For the past twenty minutes, H'aanit he her pursued by an eager flirt. To the man's credit, he did not look like the common rabble that normally comes to the Sunshade Tavern. Ever since the death of Helegnish, the place has gotten less disgusting clients. The dancers still danced on stage, alluring and beautiful as ever, with men and women cheering them on. The security is tighter, and it looked like any inappropriate touching is banned. The new head of the place seemed to be a more upstanding gentlemen. Not that the former star of the stage cared.
Primrose and the other seven of her companions are resting here before they disembark on their next quest. The only thing here for her distance memoires that have become nightmares.
At the moment she is here as a patron. And a quite observer of her new found friend in H'aanit.

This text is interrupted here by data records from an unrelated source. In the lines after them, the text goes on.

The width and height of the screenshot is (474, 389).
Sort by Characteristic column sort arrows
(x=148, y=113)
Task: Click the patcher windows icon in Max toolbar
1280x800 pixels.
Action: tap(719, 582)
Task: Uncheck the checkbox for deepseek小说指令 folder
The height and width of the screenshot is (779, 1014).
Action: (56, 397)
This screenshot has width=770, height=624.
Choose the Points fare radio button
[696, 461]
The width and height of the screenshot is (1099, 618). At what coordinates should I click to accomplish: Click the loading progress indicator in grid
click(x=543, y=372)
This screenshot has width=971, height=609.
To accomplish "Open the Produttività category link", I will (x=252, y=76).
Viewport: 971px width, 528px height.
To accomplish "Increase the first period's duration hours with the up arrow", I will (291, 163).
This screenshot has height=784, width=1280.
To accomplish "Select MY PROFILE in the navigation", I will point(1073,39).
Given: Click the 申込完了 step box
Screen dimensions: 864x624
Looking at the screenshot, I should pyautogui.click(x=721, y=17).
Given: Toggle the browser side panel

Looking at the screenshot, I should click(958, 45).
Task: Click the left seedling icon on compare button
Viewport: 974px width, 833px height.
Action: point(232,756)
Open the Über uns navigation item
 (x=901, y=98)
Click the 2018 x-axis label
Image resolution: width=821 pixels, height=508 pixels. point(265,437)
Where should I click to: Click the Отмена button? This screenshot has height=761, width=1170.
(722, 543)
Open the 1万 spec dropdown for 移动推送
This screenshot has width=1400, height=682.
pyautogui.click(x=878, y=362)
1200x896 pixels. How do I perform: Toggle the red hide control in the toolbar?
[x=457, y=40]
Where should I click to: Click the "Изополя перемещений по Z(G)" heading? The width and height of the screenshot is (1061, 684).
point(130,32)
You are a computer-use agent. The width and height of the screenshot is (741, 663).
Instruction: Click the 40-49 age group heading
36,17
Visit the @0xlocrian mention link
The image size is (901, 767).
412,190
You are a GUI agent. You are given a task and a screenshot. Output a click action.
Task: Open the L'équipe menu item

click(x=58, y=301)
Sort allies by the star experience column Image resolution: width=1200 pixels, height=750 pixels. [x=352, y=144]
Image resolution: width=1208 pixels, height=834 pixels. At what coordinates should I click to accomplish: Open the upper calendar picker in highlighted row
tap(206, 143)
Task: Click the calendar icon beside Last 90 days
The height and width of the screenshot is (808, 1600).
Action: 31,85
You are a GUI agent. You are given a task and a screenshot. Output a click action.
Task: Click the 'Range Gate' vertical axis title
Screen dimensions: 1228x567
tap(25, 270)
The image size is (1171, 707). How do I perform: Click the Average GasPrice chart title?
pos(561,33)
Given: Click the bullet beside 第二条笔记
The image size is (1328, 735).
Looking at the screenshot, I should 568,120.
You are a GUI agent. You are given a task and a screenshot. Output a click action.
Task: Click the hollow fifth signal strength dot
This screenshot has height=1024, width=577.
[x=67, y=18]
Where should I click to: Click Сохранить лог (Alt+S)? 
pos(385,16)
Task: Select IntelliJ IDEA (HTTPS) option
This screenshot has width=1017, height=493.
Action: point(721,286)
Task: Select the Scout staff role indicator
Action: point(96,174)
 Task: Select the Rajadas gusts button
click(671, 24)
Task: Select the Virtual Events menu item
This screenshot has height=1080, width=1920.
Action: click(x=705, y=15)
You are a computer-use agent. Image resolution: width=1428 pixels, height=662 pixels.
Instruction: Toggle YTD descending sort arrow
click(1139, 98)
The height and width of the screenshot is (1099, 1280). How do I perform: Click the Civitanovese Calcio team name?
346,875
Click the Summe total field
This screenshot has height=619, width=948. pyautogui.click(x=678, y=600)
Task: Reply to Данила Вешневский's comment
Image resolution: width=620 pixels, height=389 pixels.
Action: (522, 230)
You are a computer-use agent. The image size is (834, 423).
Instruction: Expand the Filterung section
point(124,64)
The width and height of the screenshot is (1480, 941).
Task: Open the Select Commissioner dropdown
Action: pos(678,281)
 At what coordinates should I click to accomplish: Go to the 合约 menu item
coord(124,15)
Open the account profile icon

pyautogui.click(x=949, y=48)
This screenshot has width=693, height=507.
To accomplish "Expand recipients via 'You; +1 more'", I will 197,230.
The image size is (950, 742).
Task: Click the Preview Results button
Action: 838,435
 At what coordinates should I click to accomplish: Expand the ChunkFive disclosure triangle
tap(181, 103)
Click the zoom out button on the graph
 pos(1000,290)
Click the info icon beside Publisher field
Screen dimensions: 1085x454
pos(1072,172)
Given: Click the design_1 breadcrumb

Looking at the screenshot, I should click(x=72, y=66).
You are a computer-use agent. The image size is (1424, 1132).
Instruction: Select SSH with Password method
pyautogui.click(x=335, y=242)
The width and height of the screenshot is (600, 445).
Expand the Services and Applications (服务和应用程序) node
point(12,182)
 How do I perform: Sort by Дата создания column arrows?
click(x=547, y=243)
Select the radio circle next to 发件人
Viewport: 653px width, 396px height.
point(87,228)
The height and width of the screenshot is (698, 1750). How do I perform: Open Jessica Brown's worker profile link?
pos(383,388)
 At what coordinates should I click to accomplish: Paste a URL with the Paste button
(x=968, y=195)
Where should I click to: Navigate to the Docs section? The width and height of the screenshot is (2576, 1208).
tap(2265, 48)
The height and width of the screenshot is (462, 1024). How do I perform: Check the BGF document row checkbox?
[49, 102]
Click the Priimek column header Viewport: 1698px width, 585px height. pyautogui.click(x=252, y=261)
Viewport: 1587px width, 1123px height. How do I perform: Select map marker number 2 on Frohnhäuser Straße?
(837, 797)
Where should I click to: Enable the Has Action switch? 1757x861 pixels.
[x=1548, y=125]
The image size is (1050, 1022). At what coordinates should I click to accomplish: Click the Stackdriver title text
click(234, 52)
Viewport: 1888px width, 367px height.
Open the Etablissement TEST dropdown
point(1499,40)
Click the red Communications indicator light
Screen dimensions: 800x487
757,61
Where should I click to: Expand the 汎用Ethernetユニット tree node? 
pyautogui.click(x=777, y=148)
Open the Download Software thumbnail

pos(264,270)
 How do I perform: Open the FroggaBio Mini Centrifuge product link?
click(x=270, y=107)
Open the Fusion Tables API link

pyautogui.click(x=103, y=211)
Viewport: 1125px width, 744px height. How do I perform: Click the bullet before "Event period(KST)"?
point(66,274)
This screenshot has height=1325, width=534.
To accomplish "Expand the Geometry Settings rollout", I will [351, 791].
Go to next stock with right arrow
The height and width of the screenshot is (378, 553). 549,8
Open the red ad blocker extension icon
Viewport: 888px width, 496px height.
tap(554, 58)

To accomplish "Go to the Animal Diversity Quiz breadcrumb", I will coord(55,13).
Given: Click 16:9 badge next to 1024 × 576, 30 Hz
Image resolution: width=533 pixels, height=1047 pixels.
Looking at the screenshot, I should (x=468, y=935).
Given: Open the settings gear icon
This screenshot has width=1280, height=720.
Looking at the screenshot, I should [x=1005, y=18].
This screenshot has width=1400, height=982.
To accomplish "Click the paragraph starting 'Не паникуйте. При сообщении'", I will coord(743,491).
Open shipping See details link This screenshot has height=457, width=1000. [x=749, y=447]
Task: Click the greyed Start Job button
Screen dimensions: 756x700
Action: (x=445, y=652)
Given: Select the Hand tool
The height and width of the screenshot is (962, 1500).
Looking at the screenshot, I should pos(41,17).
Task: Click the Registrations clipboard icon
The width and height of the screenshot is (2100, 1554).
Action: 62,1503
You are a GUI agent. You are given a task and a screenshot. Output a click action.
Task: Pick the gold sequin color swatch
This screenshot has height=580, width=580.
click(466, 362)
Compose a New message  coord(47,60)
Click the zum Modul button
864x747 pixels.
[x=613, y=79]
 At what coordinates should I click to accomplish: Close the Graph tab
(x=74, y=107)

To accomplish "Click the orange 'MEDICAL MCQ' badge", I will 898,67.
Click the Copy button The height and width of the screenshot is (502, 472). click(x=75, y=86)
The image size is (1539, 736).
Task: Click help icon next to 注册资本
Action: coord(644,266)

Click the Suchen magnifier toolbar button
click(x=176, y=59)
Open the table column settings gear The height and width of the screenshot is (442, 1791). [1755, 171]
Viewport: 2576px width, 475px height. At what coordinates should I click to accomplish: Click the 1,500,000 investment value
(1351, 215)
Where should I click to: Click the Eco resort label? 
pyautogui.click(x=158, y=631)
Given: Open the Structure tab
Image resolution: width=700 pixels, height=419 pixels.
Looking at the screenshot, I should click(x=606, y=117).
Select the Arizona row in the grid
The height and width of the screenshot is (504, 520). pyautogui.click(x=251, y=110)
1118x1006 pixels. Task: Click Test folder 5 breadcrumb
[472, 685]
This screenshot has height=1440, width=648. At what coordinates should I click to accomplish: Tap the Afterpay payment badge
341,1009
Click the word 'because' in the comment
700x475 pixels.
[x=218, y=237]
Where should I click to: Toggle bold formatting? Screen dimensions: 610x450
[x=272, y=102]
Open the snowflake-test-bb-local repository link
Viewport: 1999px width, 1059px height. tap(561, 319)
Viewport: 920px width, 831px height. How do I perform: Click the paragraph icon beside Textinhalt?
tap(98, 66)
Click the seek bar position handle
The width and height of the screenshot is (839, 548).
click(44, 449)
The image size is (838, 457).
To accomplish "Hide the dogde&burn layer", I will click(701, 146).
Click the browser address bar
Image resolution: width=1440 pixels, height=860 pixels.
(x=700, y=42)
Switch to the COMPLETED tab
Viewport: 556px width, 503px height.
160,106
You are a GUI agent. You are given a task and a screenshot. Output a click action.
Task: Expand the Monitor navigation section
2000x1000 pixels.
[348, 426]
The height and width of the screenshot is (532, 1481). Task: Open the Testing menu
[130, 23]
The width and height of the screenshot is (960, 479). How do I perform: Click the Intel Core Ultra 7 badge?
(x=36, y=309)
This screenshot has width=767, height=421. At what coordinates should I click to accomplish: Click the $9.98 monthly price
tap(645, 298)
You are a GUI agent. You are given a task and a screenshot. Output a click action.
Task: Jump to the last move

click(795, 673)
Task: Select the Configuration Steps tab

"Would a simple walk under the moonlit night suffice?" The man still speaking with H'aanit said. With the huntress giving off a heavy sigh.
'By god he's still going with the cheesy lines too.' Primrose giggled as she watch the grown man crash and burn at his attempts of wooing the huntress. Only getting the ire of her loyal feline companion.
The man is nicely dressed in slick back black hair, and kind eyes. Clearly form a rich family, he is actually being rather respectful to the huntress with sweet smiles and keeping his distance. He, however, still seemed to not tale no for an answer. No matter how many times H'aanit would say no, the man would still pursue her. Even with Linde constantly growling at him.
He wouldn't put his hands on her, or even use any foul language. He even sat across from her at the table. Yet, as polite as he is, it didn't change the fact that H'aanit isn't interested.
'The man has courage I'll give him that.' Primrose thought. Used to the men seeing H'aanit to ae stuck by her strength of character and stubble on their words. The only men she hasn't seen do that are the ones she is currently traveling with.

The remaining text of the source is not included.